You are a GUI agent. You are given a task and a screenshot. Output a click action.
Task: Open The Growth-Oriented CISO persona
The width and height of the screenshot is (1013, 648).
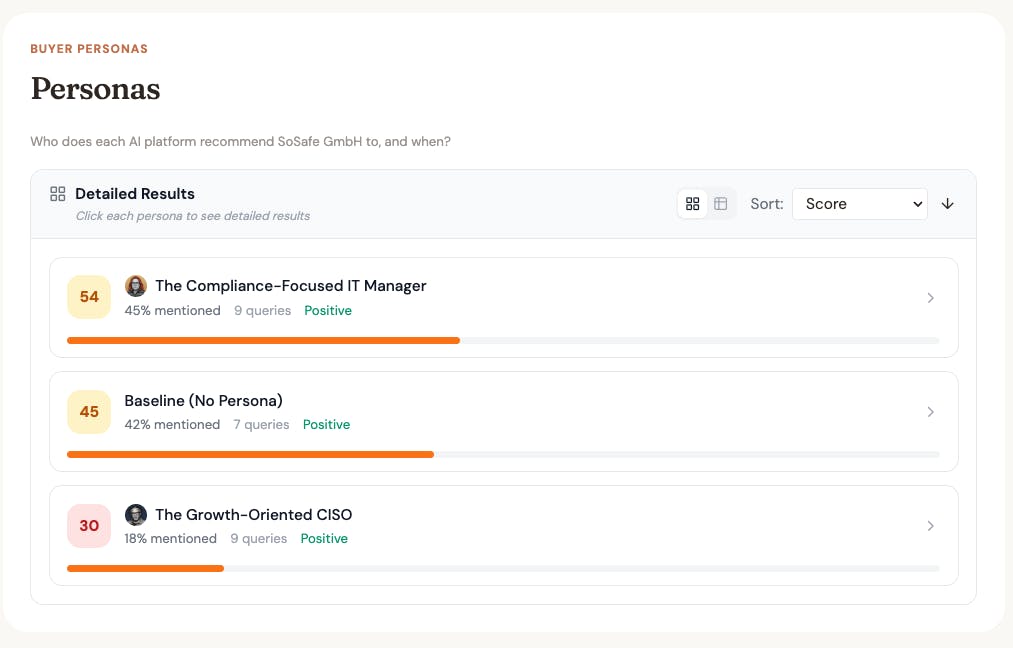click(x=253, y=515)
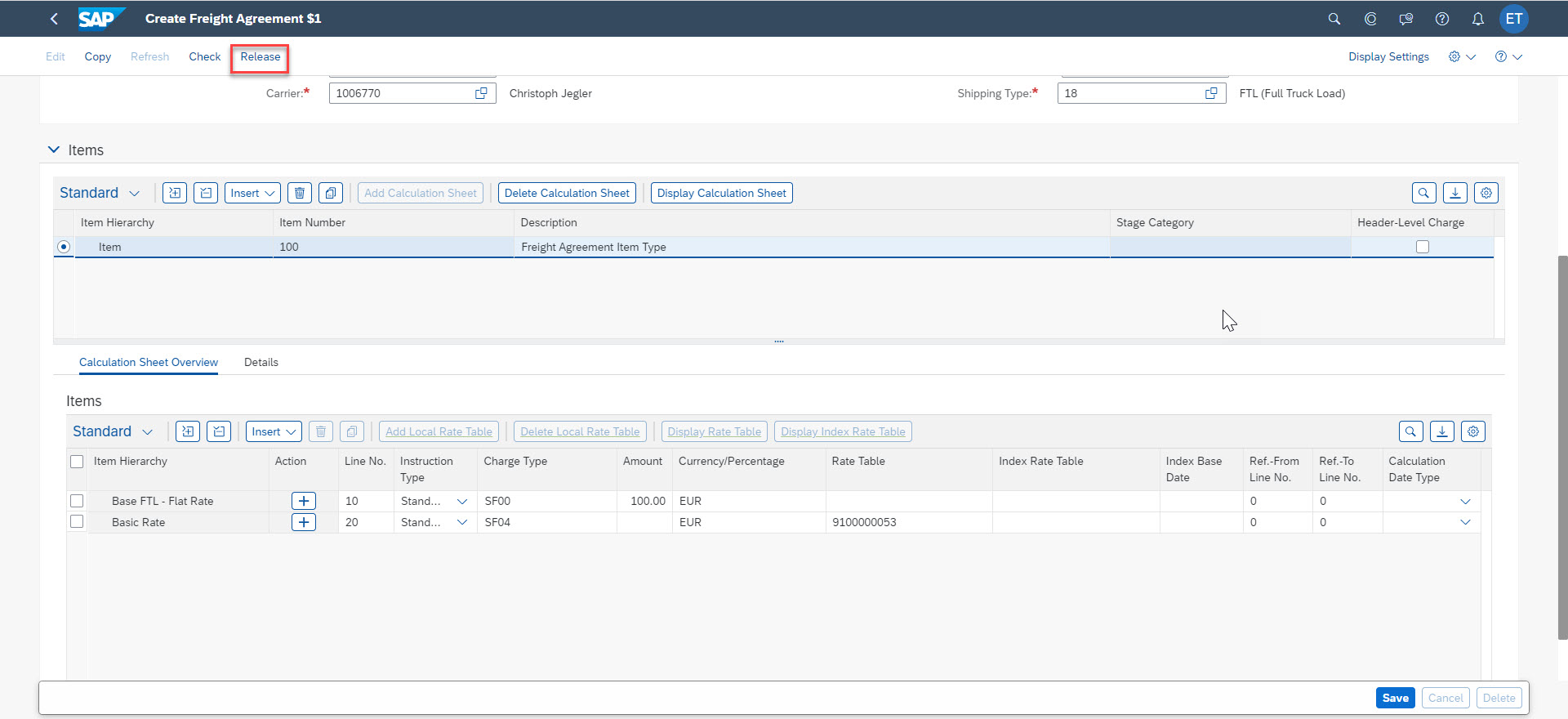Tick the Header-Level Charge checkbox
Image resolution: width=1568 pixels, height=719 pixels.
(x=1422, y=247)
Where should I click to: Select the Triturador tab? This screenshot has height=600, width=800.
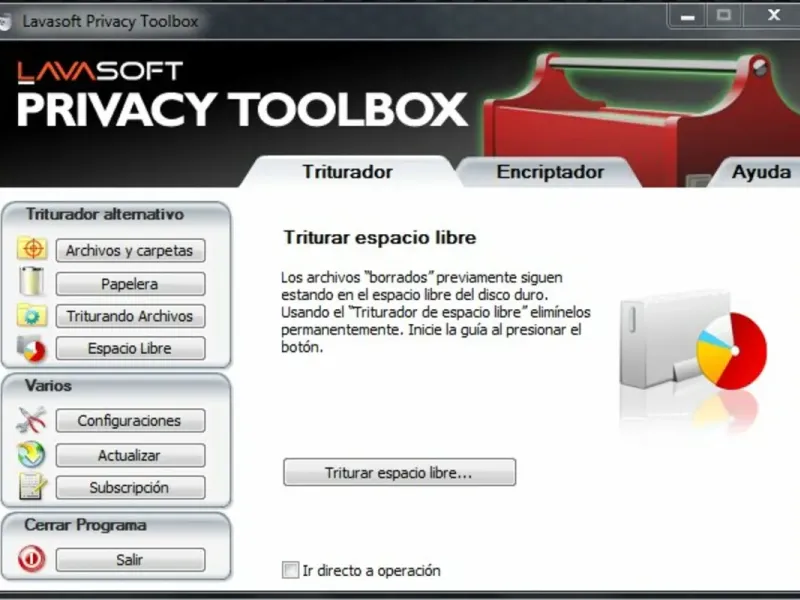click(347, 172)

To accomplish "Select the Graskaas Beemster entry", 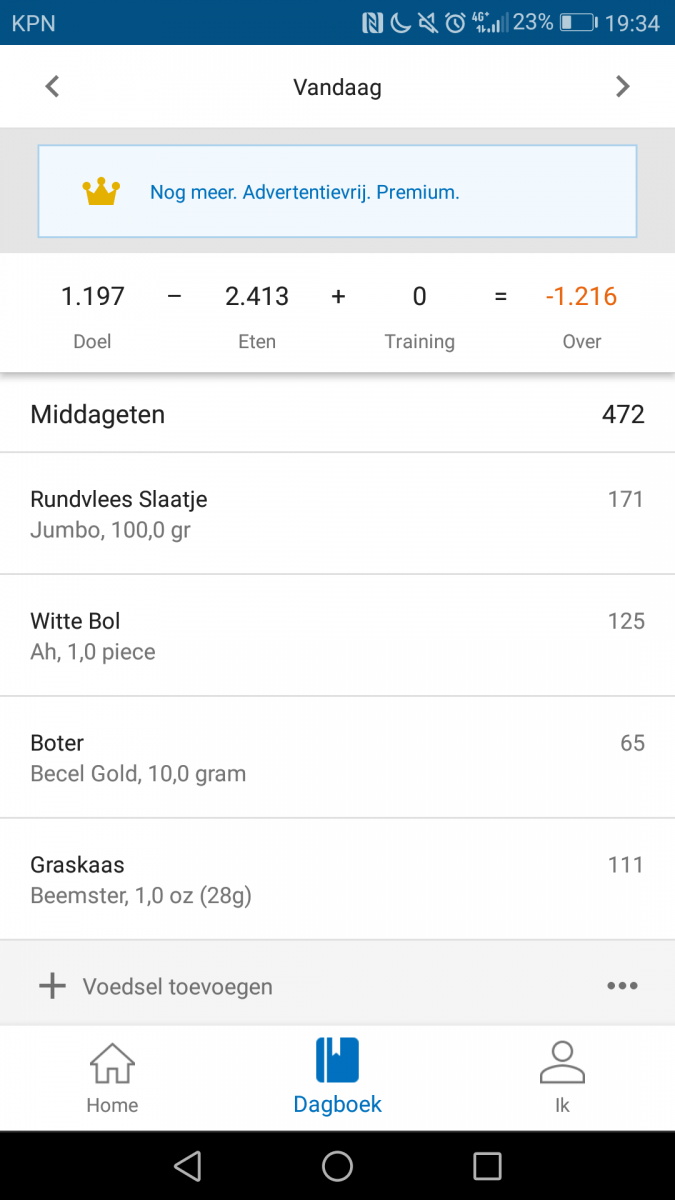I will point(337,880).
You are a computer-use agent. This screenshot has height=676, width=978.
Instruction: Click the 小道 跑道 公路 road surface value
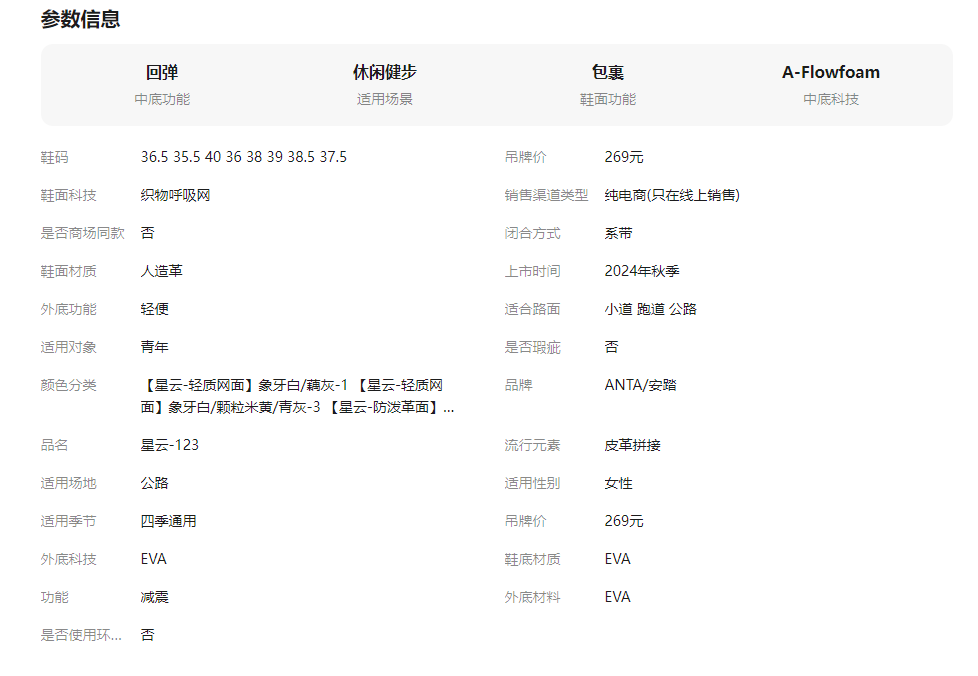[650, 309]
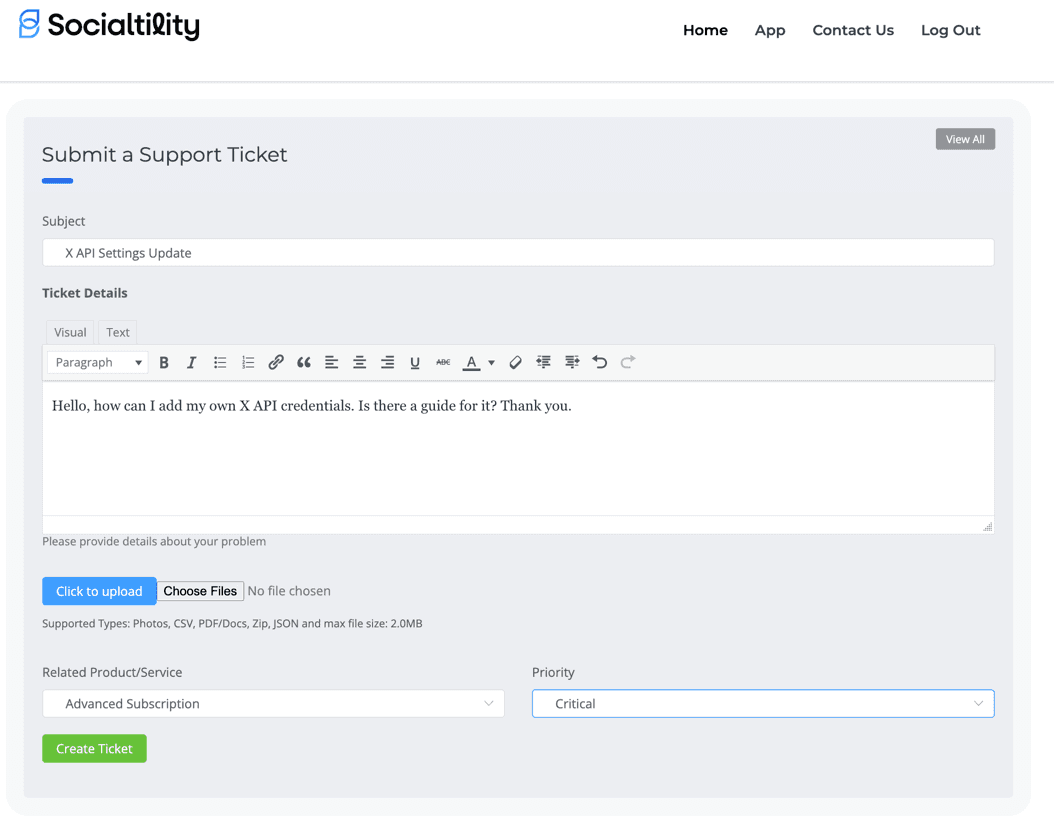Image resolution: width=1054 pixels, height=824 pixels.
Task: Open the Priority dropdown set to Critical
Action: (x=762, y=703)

• [Problem description] Stop at the line containing "Task: Open The Growth-Oriented CISO persona". Please print exactly every line before it from the start of the records, plus that line itself, and nothing else.

• [Exercise solution]
You are a GUI agent. You are given a task and a screenshot. Output a click action.
Task: Open The Growth-Oriented CISO persona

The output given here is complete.